IAsyncExecutor<string, string> fastestWithCancellation =
  AsyncExecutable.Create(async (string text, CancellationToken token) =>
  {
    await Task.Delay(10, token);
    return int.Parse(text);
  })
  .Race(
    async (int value, CancellationToken token) =>
    {
      try
      {
        await Task.Delay(100, token);
      }
      catch (OperationCanceledException)
      {
        canceled = true;
      }

      return $"Slow: {value}";
    },
    async (int value, CancellationToken token) =>
    {
      await Task.Delay(5, token);
      return $"Fast: {value}";
    })
  .GetExecutor()
  .WithPolicy(policy => policy.CancelAfterCompletion());

string result = await fastestWithCancellation.Execute("42");
// Returns "Fast: 42", and `canceled` becomes true for the losing execution.

Composition Laws

The executable API is designed so that composition stays predictable as pipelines grow.

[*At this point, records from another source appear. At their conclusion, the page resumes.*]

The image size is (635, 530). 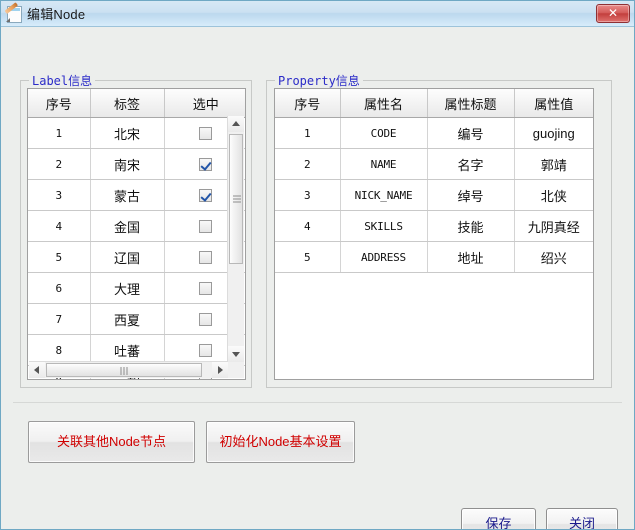 I want to click on title-bar: 编辑Node ✕, so click(x=318, y=14).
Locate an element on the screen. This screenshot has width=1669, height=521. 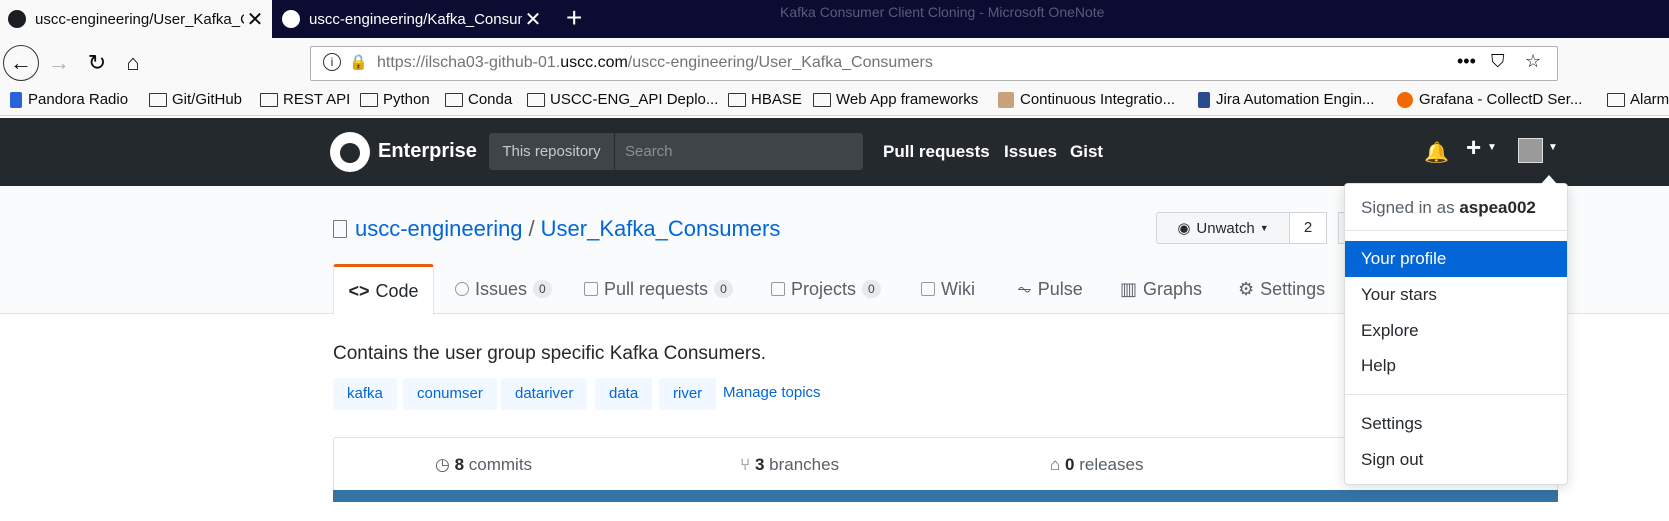
topic-tag: kafka is located at coordinates (365, 394).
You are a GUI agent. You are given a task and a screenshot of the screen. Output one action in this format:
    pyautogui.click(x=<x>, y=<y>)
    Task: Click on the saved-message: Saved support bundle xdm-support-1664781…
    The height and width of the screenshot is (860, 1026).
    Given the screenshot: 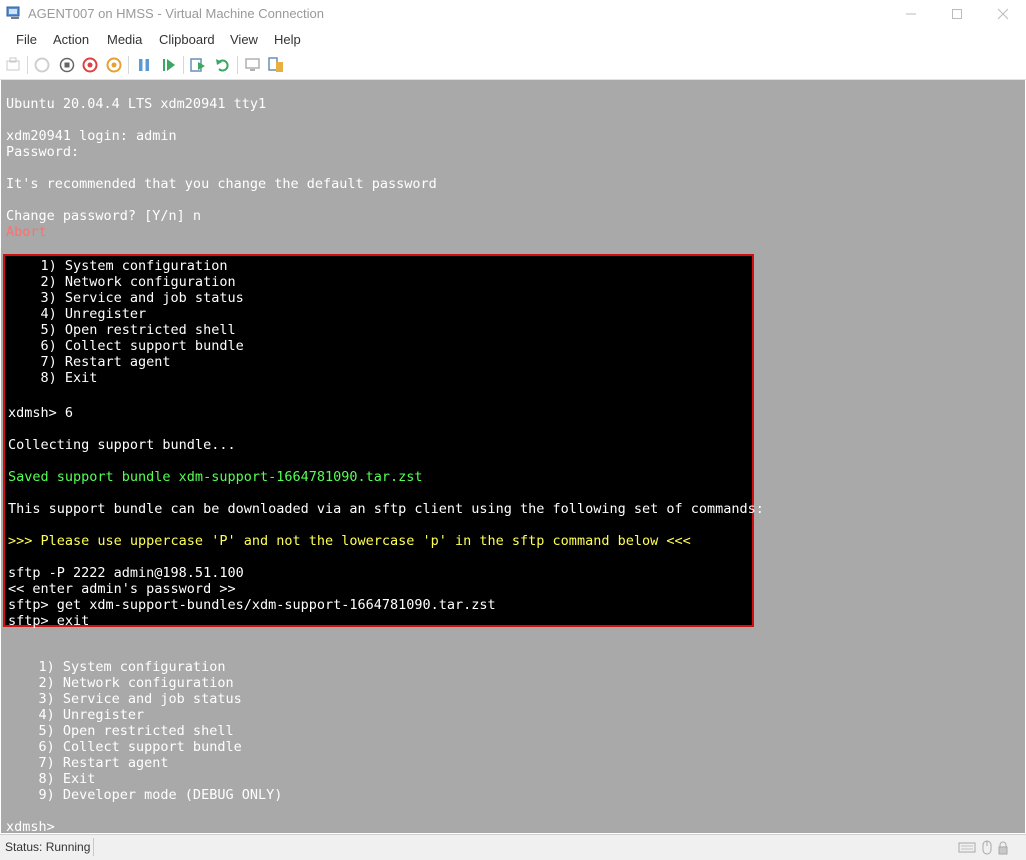 What is the action you would take?
    pyautogui.click(x=216, y=477)
    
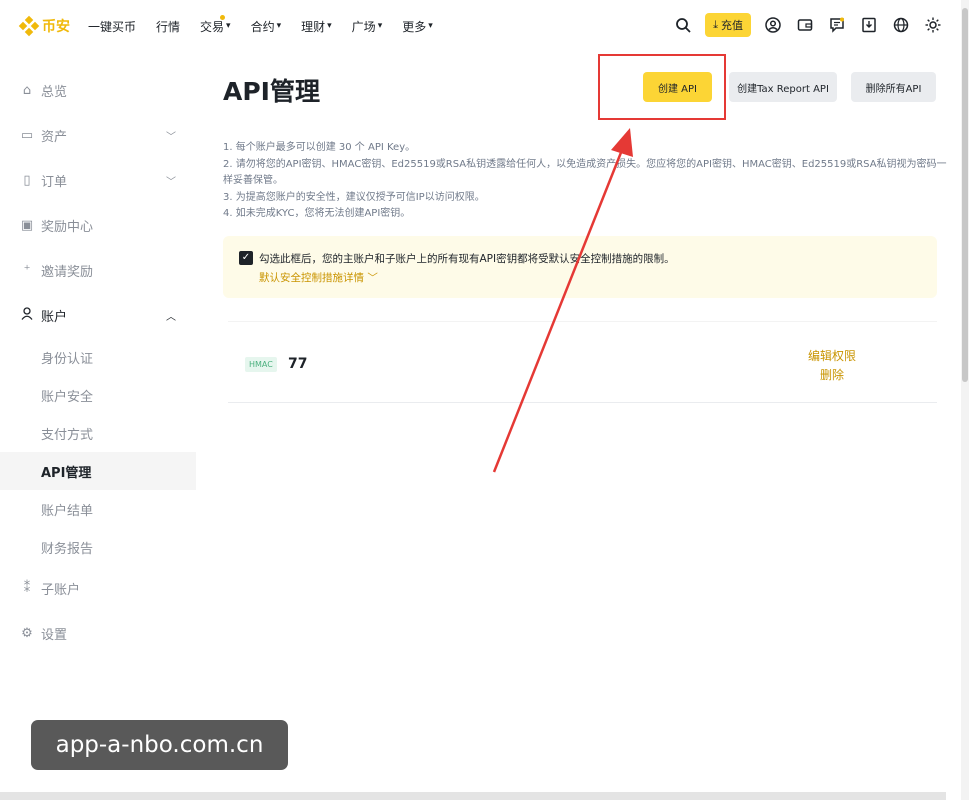 The image size is (969, 800). I want to click on account-icon, so click(27, 316).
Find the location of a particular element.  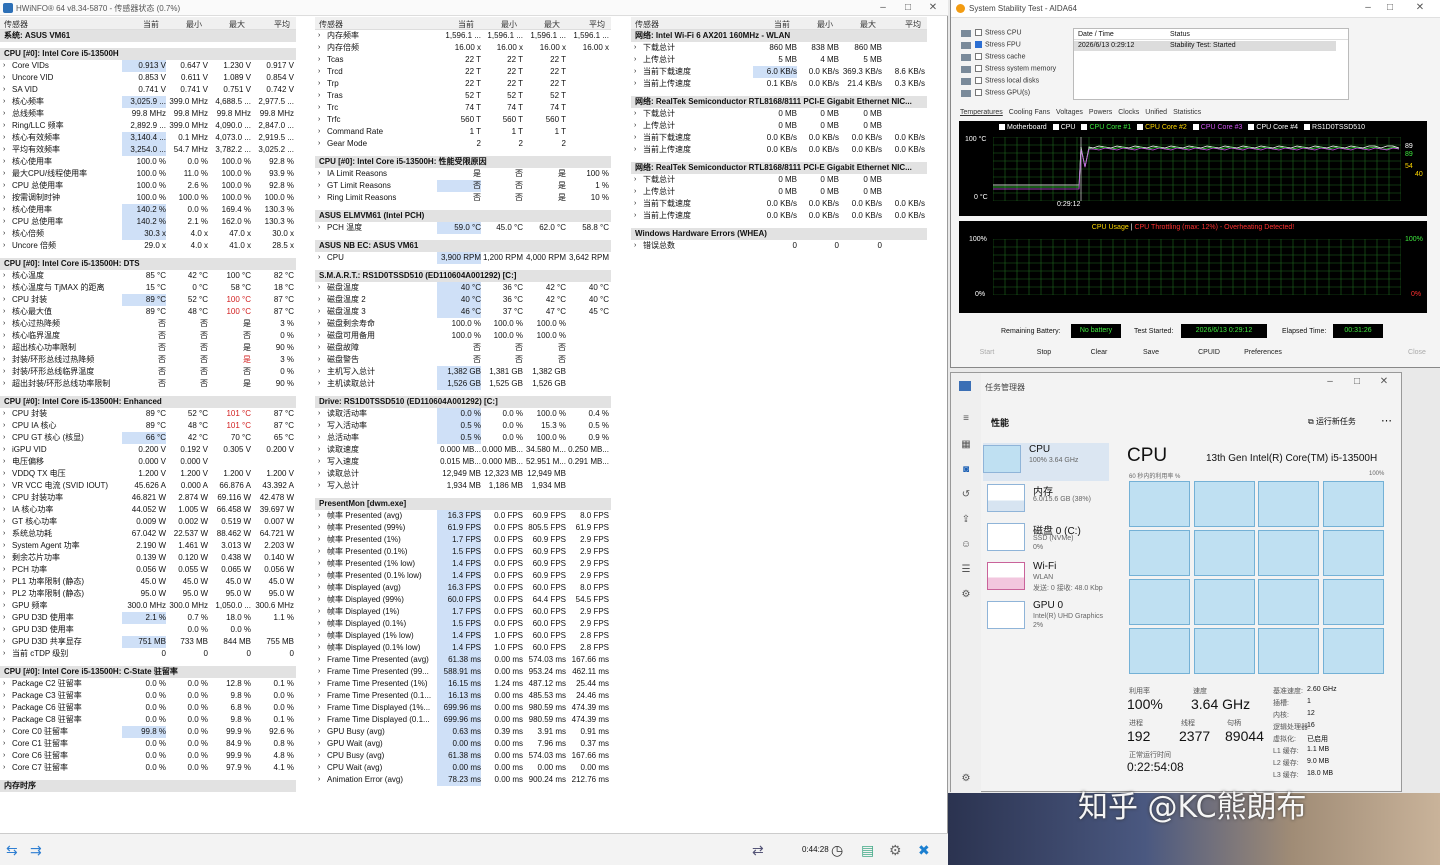

sensor-row: › Core C1 驻留率 0.0 % 0.0 % 84.9 % 0.8 % is located at coordinates (148, 744).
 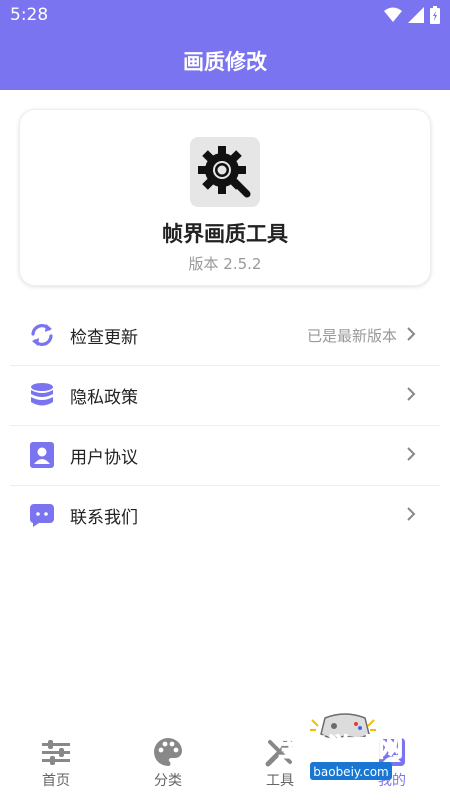 I want to click on menu-row-privacy-policy: 隐私政策, so click(x=225, y=396).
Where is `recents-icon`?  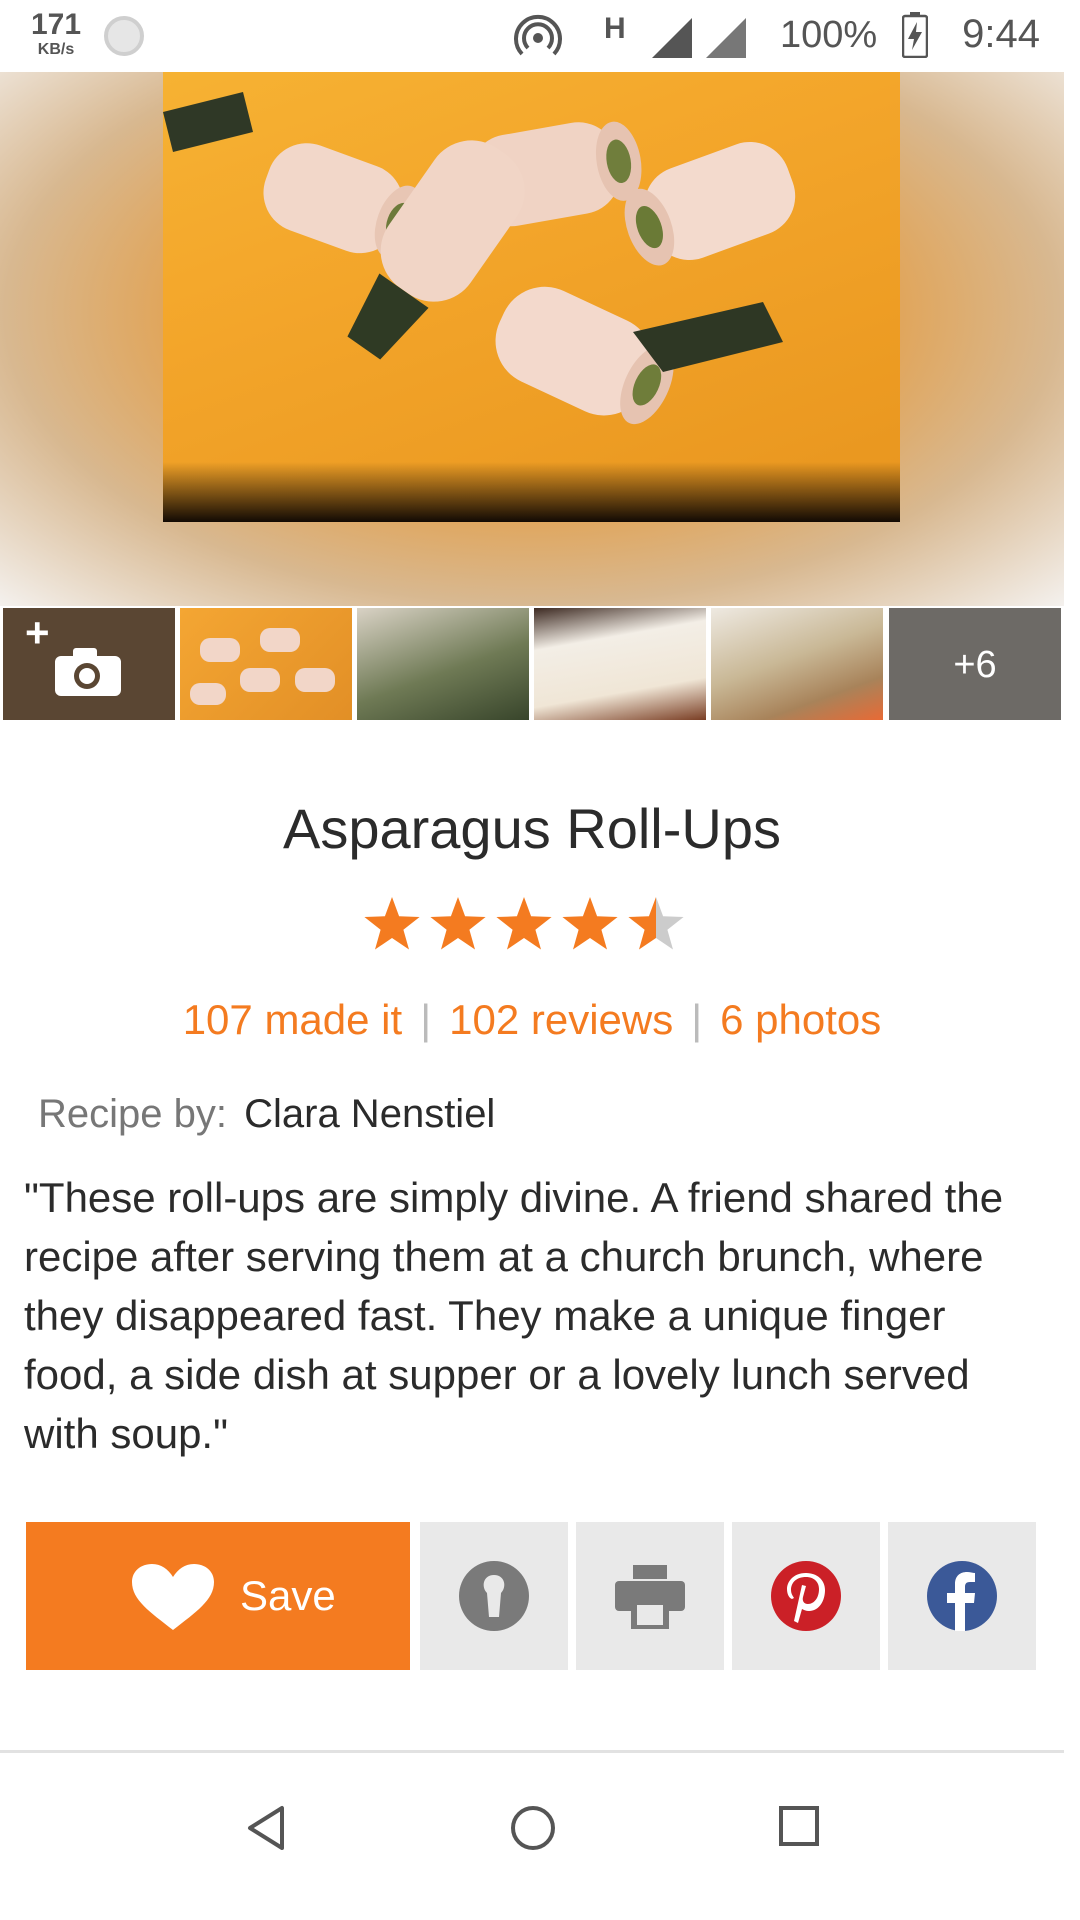
recents-icon is located at coordinates (799, 1826).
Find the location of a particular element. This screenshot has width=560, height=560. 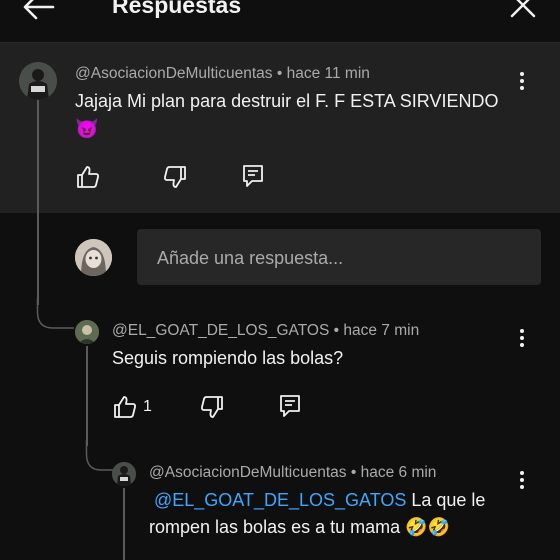

reply-text-rest: La que le is located at coordinates (446, 500).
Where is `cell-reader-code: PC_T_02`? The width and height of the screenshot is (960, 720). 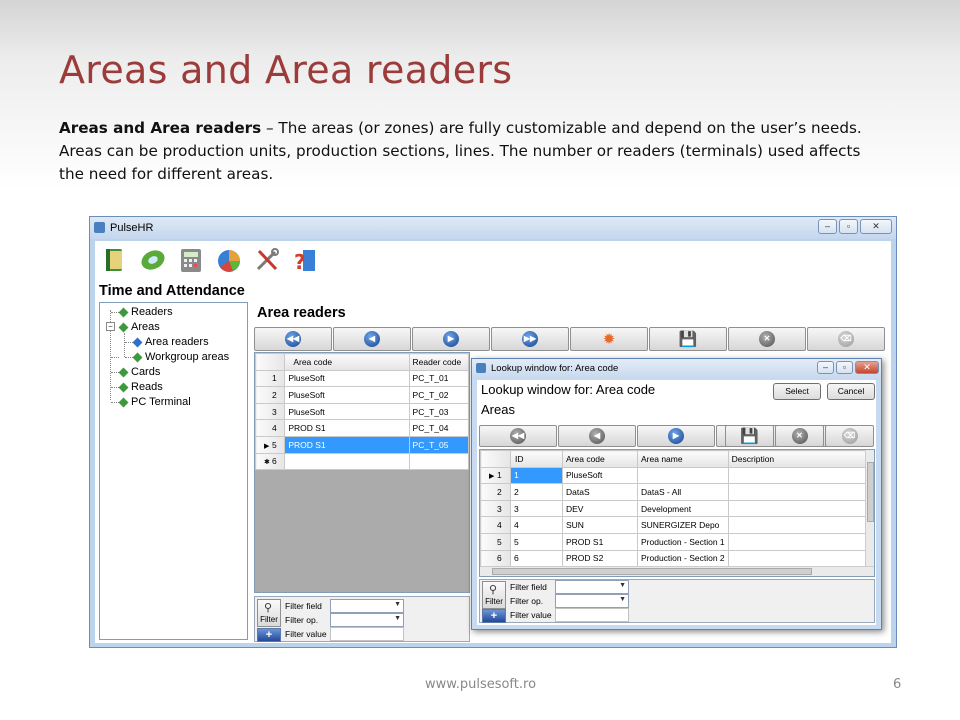
cell-reader-code: PC_T_02 is located at coordinates (438, 395).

  • composition symmetry: f.Compose(g) is equivalent to g.Then(f),
  • associativity: regrouping a chain does not change the result,
  • identity: Executable.Identity<T>() composes without changing behavior,
  • fork distributivity: composing before a Fork(...) is equivalent to composing into each branch.

Composition symmetry:

IExecutable<int, int> f = Executable.Create((int x) => x * x);
IExecutable<string, int> g = Executable.Create((string text) => int.Parse(text));

IExecutable<string, int> left = f.Compose(g);
IExecutable<string, int> right = g.Then(f);

Associativity:

IExecutable<string, int> f = Executable.Create((string text) => int.Parse(text));
IExecutable<int, int> g = Executable.Create((int x) => x * x);
IExecutable<int, string> h = Executable.Create((int x) => x.ToString());

IExecutable<string, string> left = f.Then(g).Then(h);
IExecutable<string, string> right = f.Then(g.Then(h));

Identity:

IExecutable<int, int> f = Executable.Create((int x) => x * x);
IExecutable<int, int> id = Executable.Identity<int>();

IExecutable<int, int> left = f.Then(id);
IExecutable<int, int> right = id.Then(f);

Fork distributivity:

IExecutable<int, int> f = Executable.Create((int x) => x + x);
IExecutable<int, int> g = Executable.Create((int x) => x * x);
IExecutable<string, int> h = Executable.Create((string text) => int.Parse(text));

IExecutable<string, (int, int)> left = Executable.Fork(f, g).Compose(h);
IExecutable<string, (int, int)> right = Executable.Fork(f.Compose(h), g.Compose(h));

These properties are useful in practice because they let you reorder, regroup, and extract pipeline parts without changing observable behavior.